The Impact of the Blockchain on Cybersecurity

Since its appearance in 2009, the concept of the blockchain has expanded past its initial use as the base of bitcoin into many other areas. By its nature, this distributed database provides the perfect platform for the management of cryptocurrency. But its features have attracted the attention of experts interested in a broad array of other applications. Possibly the most interesting are those related to security. The blockchain offers safer transactions, protection against certain hacking attacks, and even, to a certain extent, obviates the need for passwords.

What is the blockchain?

The blockchain is a distributed database made up of block strings designed to avoid any kind of after-the-fact modification. Once data has been published on it, using a reliable time stamping technique and a complex link to a previous block, there is no going back and making alterations to the record. This becomes an invaluable tool ideally suited for security, but also serves for tasks such as storing or confirming data, a technique currently being used in data mining. The blockchain is the result of years of advances in cryptography and cybersecurity.
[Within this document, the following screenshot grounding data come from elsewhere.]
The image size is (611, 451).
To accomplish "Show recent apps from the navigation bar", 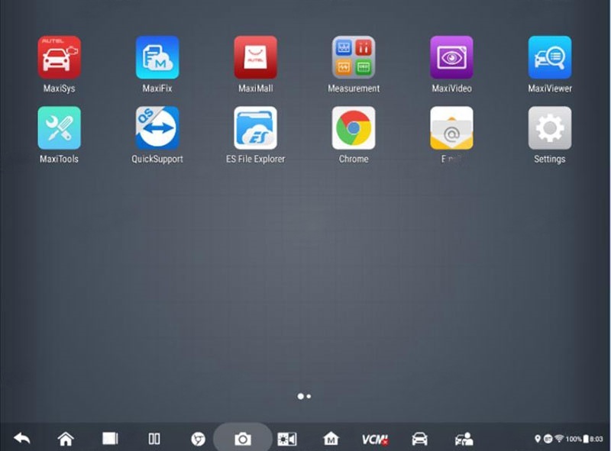I will coord(110,439).
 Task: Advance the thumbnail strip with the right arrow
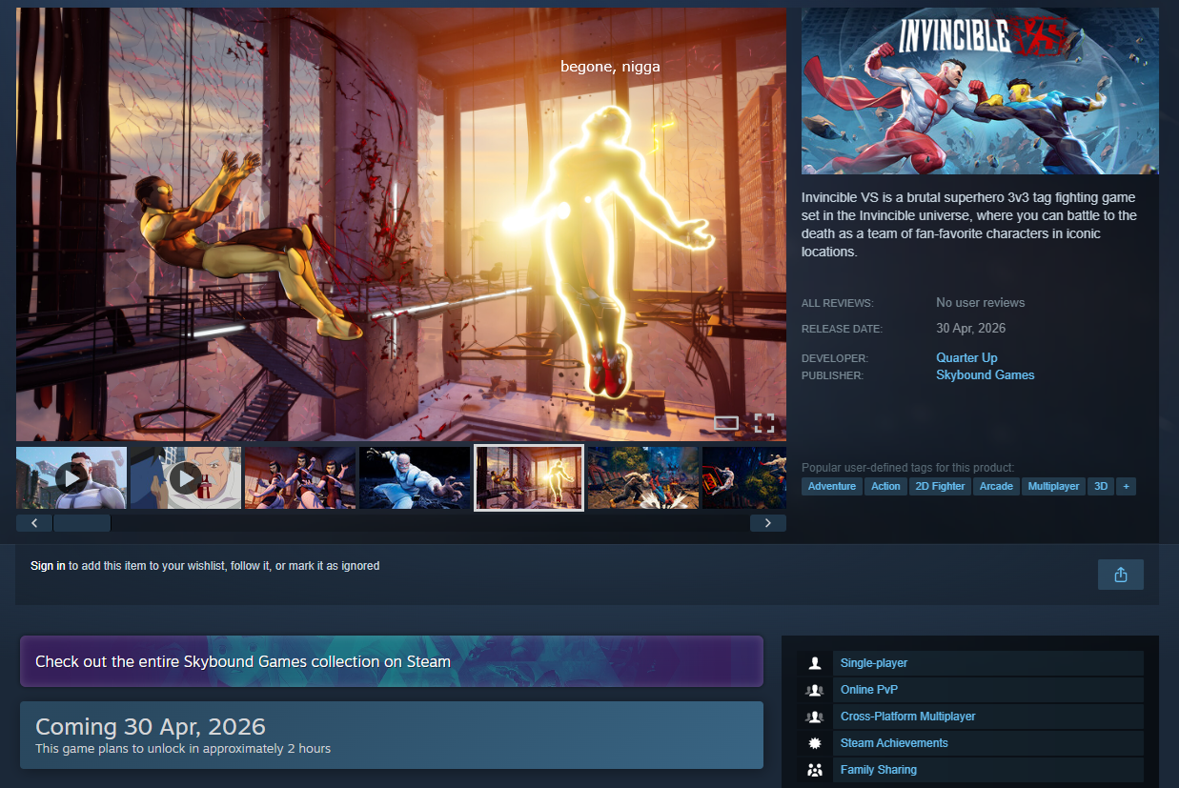[x=768, y=523]
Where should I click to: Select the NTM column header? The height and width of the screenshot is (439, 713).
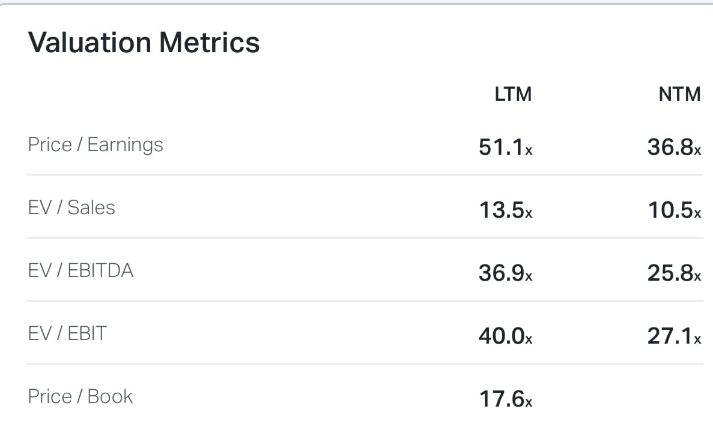tap(679, 94)
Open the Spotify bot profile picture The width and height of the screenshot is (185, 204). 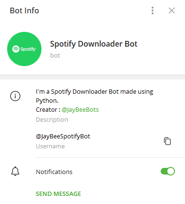click(x=24, y=49)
The blockchain in the service of security

Some experts have begun to analyze the blockchain’s potential with respect to the services offered by DNS servers. Due to the inviolability and decentralization of the blockchain, if this technology were used to replace the domain name system, denial of service (DDoS) attacks would be made impossible.

A more common application (and one that is already being implemented) is the use of blockchain in cryptography. After all, it is a very logical way to use this technology, given that it allows for the transmission of information in a very secure way. It is also used in the prevention of data manipulation. Since the nature of the blocks is immutable, using sequential hashing along with cryptography in a decentralized structure, we can construct a system virtually immune to manipulation.

Cybersecurity is undoubtedly on course to adopt blockchain technology in a not-so-distant future. The fundamental difference in the technological approach allows to go beyond the endpoints, including the security of the user’s identity, the transaction of information and the protection of critical infrastructure. It is a complex and sophisticated paradigm shift, but we are already seeing the first results of its application.

The security of the blockchain put to the test

Technically speaking, as a distributed and “interrelated” database, the blockchain is rock solid. However, depending on the accessibility to the chain, it may not be as fully integrated as it would boast. To clarify: there is a major difference between public and private blockchains. While in the public ones there are no restrictions on who can access the data (which may or may not be encrypted) or make transactions, in the private ones these operations are limited to certain entities.

The former, however, ensure transparency while the latter allow greater control, but only by certain administrators. In both of them we can find security flaws, often related only indirectly to the technology (e.g., the black market of cryptocurrencies). The blockchain is still a booming technology, and will experience growing pains for years to come. Like all technology of this type, it faces an evolving technological context: the appearance of quantum computing, regulatory changes, supercomputing … What is clear is that the blockchain will soon come to play a leading role in the cybersecurity.